We did need more ammo though. We weren’t critical, but we’d get there fast in that kind of situation.
“Yeah, Amarcus,” said the First Sergeant a bit testily, “I bet it is. But that’s the way out. Monarch says she’s got a flight coming in that thinks it’s picking up hard mem from the local depository. Armored transport. Hard part is they don’t know they’re about to act as a taxi service to get us all upwell to the Spider. To make that happen we need to hit this site back here away from the airfield…”
He brought up a new saved feed from the drone footage.

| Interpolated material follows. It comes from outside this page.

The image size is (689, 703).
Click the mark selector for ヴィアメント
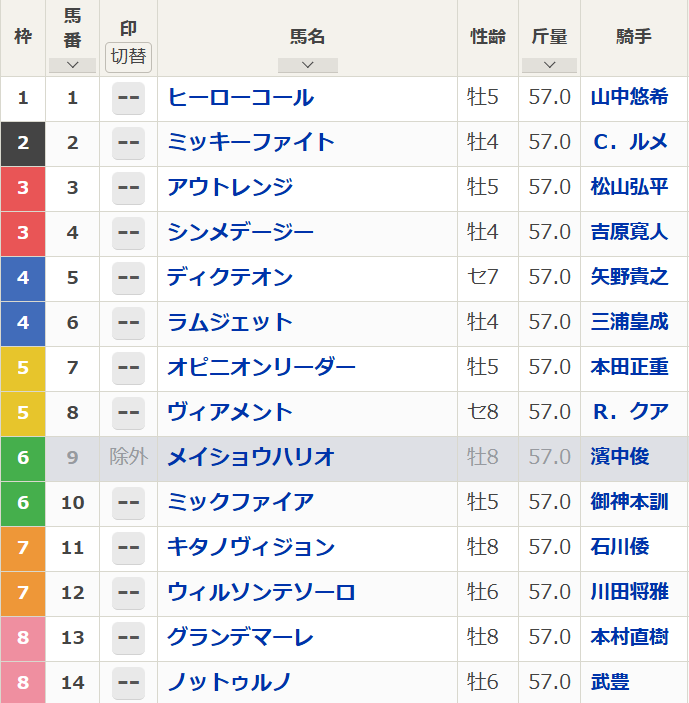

“That’s where you and your boys are gonna do what needs to get done, Sergeant Hannibal. Dog will hit the bank one hour prior to the arrival of our taxi. I ain’t gonna lie to you. This ain’t a surprise hit. You’re gonna have to fight your way through several streets to reach the bank. Now, obviously local forces’ll be thinking you’re going for the airfield to hijack a ship and get off-world. Which you and your Dog boys won’t be doin’. You’ll hit this bank, breach, and clear. We’re looking at a small defending force on that location, highly motivated, we suspect high-paid mercs. But that’s your specialty, ain’t it, Amarcus. So do the guards and blow the vault. Take as much hard mem as you can get your hands on once you’re inside. That’s company money to pay out our contract whether the generals like it or not. We’re gettin’ paid on this one. One way or another. But you also have to go to Box 88 inside the prime security vault two floors below the sub-basement, blow that, and retrieve a mem drive. Expect auto-gun sentries to that approach, Amarcus. What’s inside the box is the Monarch’s. She gets that, we get off-world.